Symptoms and Diagnosis
Huntington’s disease patients display a wide variety of symptoms throughout the progression of the disease. The number of CAG repeats in the patient’s Huntingtin genes determines the earliness of onset of these symptoms. In most cases of adult-onset Huntington’s disease, the first symptoms that are visible are largely behavioural. Diagnosis may not occur at this stage as alterations in behaviour can occur without causing suspicion. These symptoms then progress over time and increase in intensity as more physical signs of decreased motor control are introduced. As the disease progresses further into late stages often dementia sets in to provide further mental and behavioural consequences.
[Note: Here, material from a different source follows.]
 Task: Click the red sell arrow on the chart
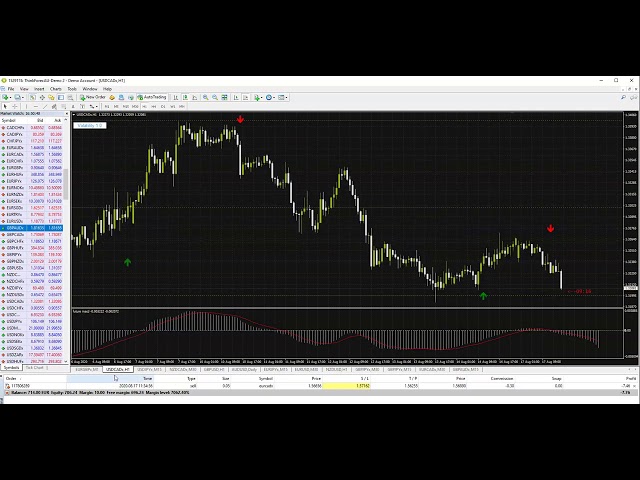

The behavioural symptoms that may become apparent in Huntington’s disease patients include;
- Addictive behaviour (drinking, gambling etc)
- Personality changes
Symptoms concerning a loss of motor control and coordination may become apparent as the disease progresses further. These include;
- Lack of coordination
- Postural abnormalities
- Problems swallowing
- Speech impairment
- Abnormal facial expressions
In later stages, Huntington’s can lead to dementia due to the break down of neural tissue. This can slowly get worse over time and includes;
- Memory loss
- Impaired judgement
- Changes in speech pattern
- Changes in the individual's personality
- A state of confusion or disorientation
Other symptoms which have been observed in Huntington’s disease patients include weight loss and sleep deprivation.
In the juvenile form of the disease, a much smaller range of symptoms is typically seen. Instead of the large range of symptoms which changes over time, usually predominantly physical symptoms associated with motor control are seen. These include:
- Slow movements
In diagnosing the disease, a physician will perform physical tests on the patient to determine whether any of the symptoms involved in impaired motor control are present. DNA marker studies may be carried out to determine if an excessive number of CAG repeats are present in the patient’s huntingtin gene which would signify the likelihood of the individual developing the disease.
As this is a genetic disorder, research into the family history of the patient would take place to determine if the there is a history of the disease in the family. Any evidence found would greatly increase the chance of the patient contracting the condition.
As this disease affects and causes damage in neural tissue, a full neurological examination may be necessary. This would include CT, MRI or PET scans to detect any deep brain damage which may be indicative of the presence of Huntington’s disease.